▶ [Problem description]
For each line of the listing that includes the word "height", show the whole line.

▶ [Provided data]

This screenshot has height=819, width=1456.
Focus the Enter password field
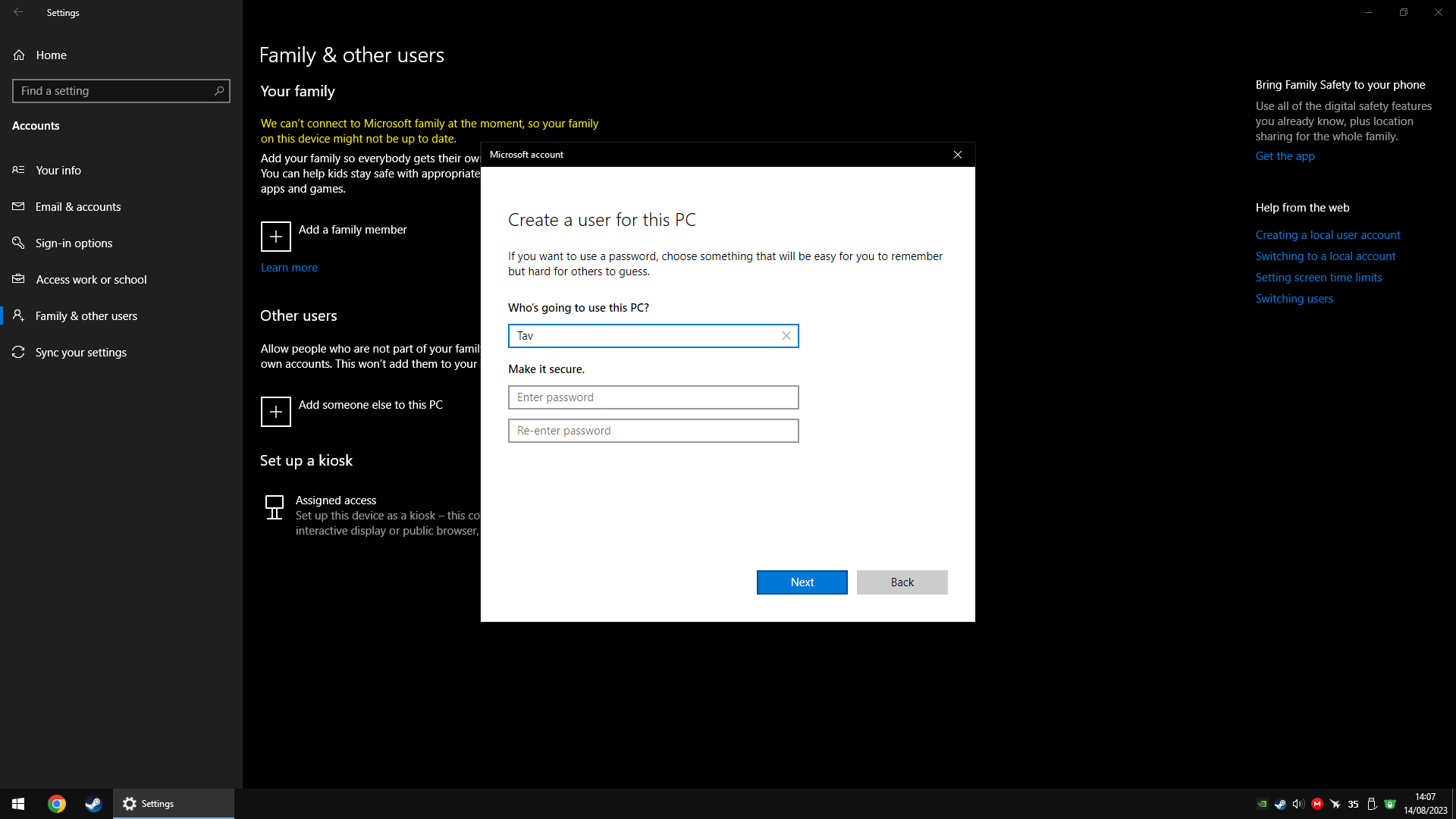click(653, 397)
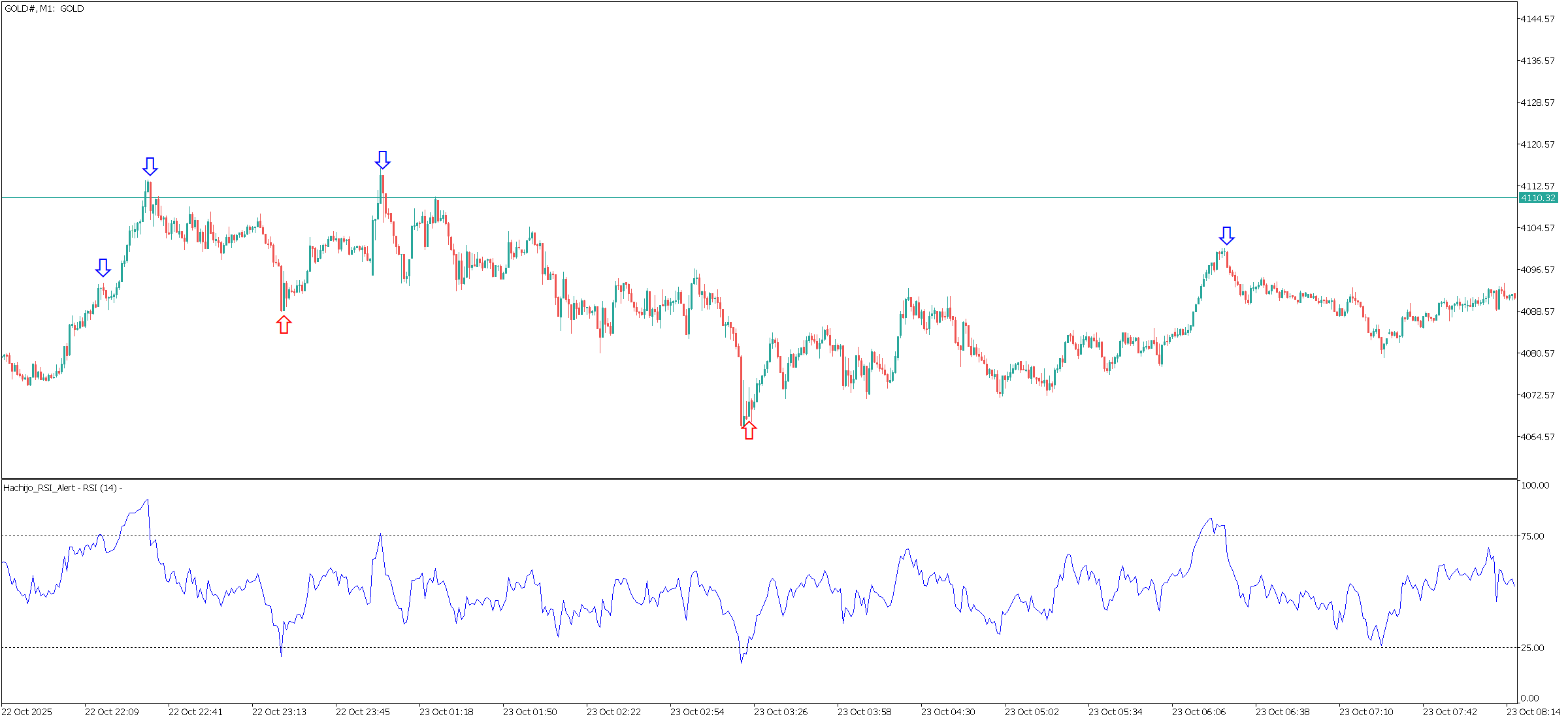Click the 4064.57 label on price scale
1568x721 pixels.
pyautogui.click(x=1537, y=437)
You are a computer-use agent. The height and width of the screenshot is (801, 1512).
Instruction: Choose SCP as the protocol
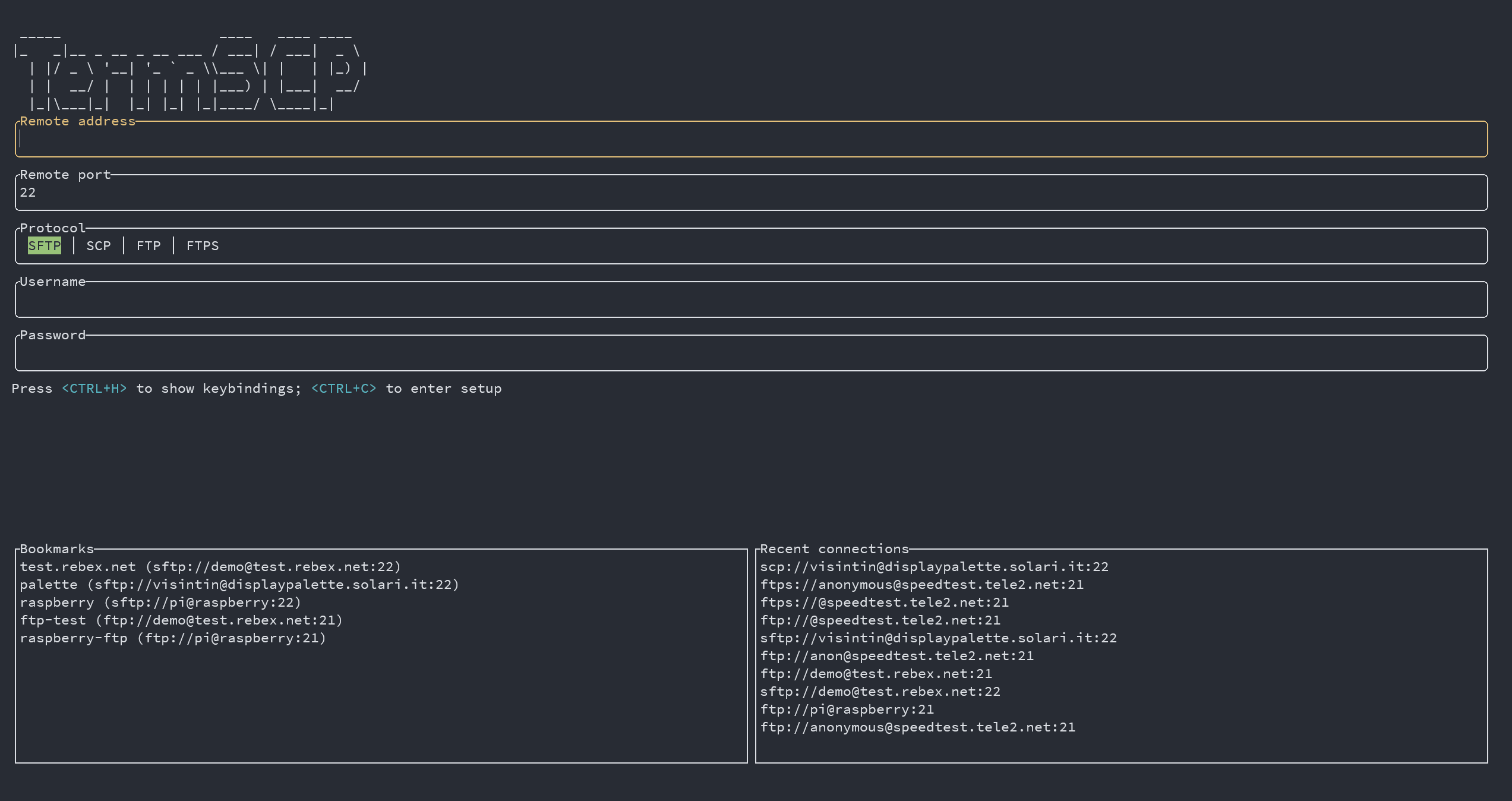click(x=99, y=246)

▶ [Exercise response]
This screenshot has height=819, width=1456.
You are a computer-use agent. The height and width of the screenshot is (801, 1512).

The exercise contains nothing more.